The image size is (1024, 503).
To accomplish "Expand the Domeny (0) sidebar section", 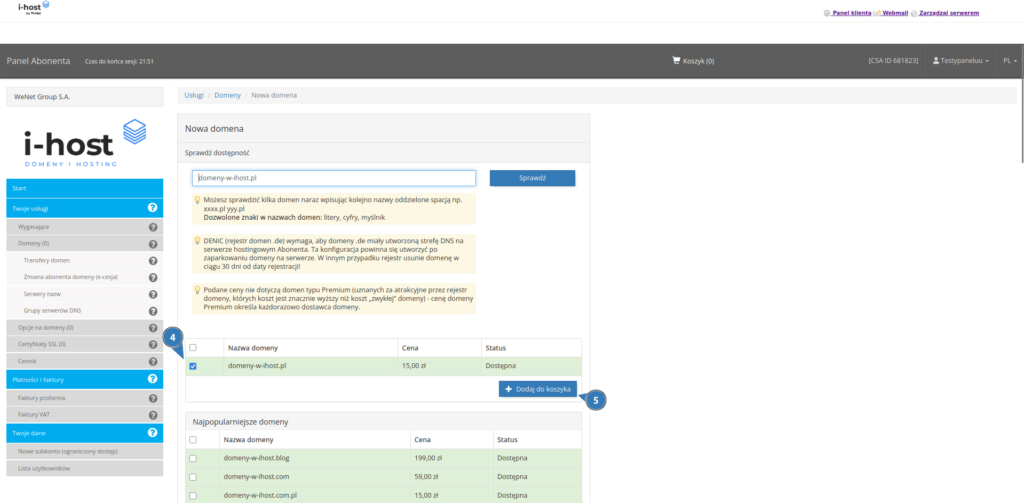I will (x=34, y=243).
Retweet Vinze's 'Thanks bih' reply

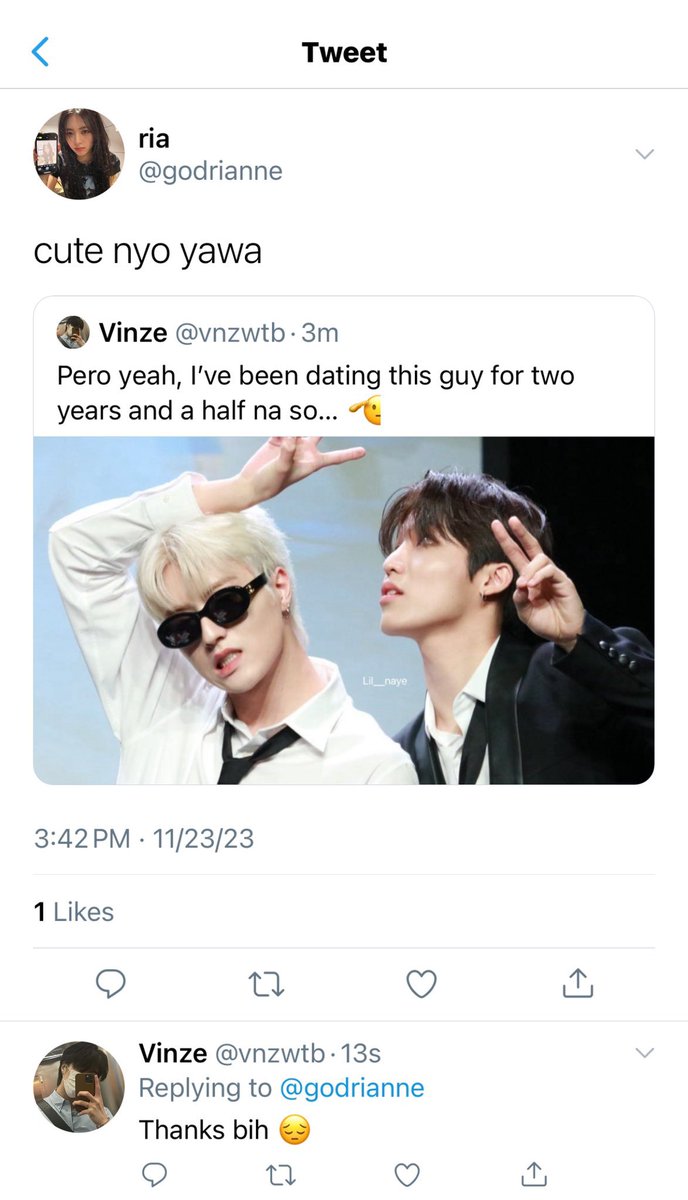[280, 1173]
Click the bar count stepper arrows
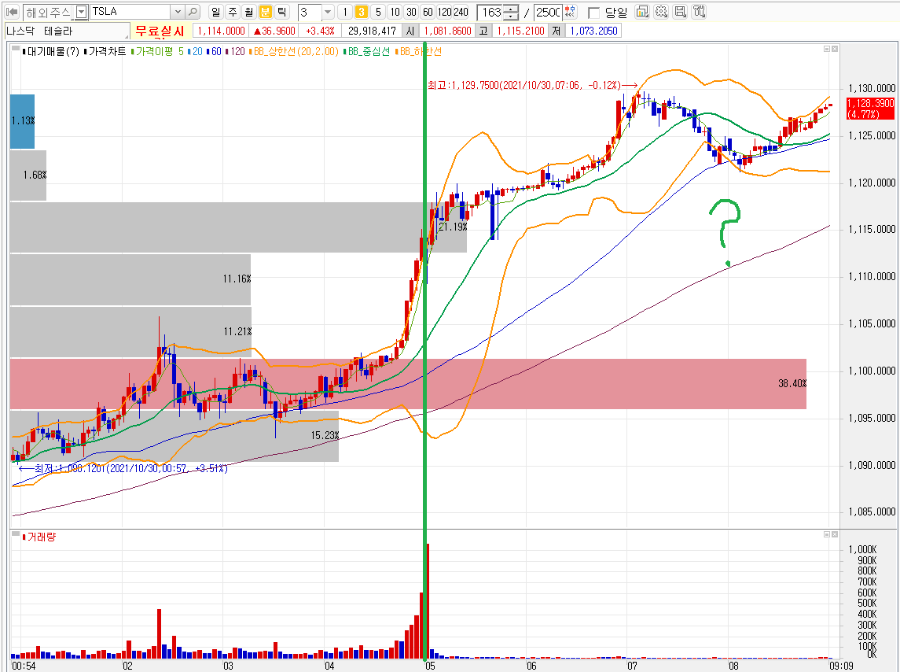The width and height of the screenshot is (900, 672). [511, 12]
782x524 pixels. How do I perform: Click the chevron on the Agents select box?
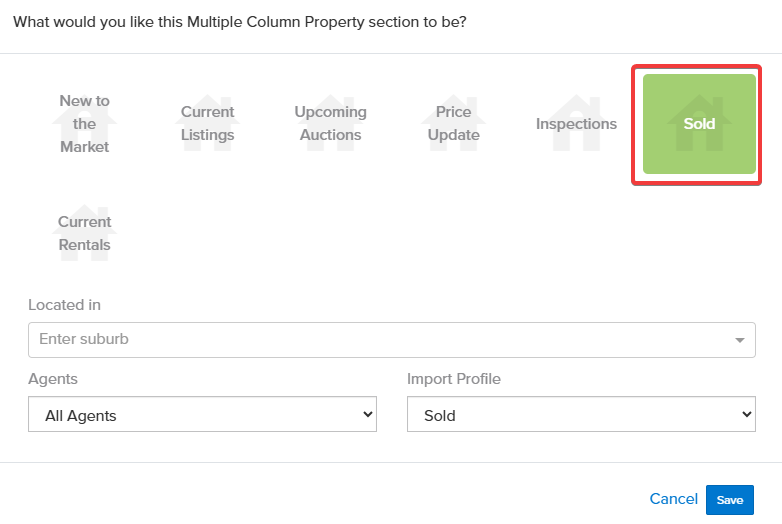367,415
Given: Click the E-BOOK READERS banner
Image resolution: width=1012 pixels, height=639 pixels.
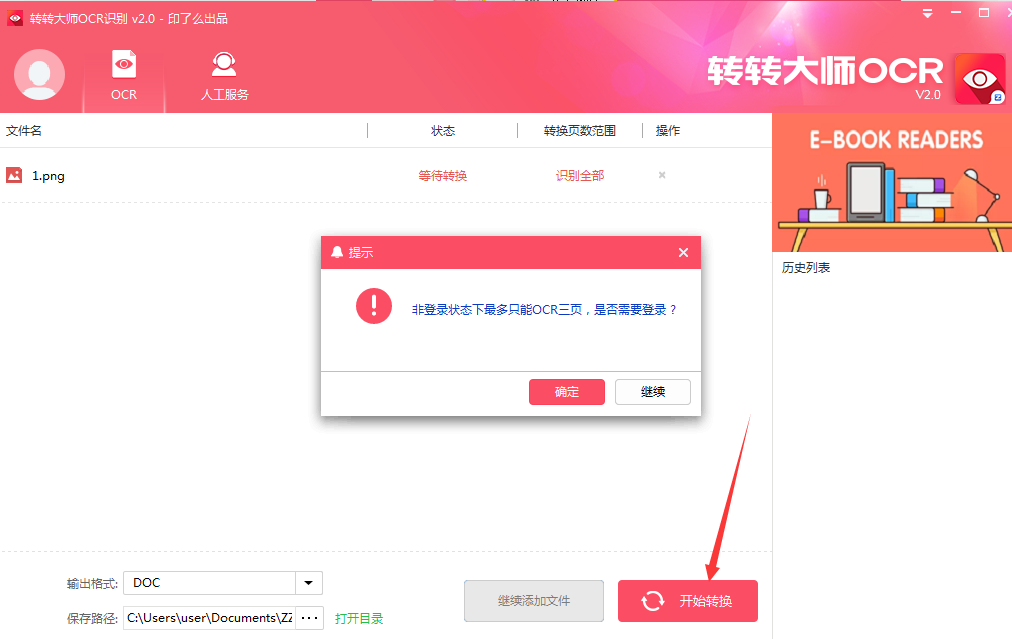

....

# What to produce
If a picture falls within the lines from the one containing "782x524 pixels. How" through the end of the material, leave it out while repeating those lines exactly.

# Output
782x524 pixels. How do I perform: Click the chevron on the Agents select box?
367,415
Given: Click the E-BOOK READERS banner
Image resolution: width=1012 pixels, height=639 pixels.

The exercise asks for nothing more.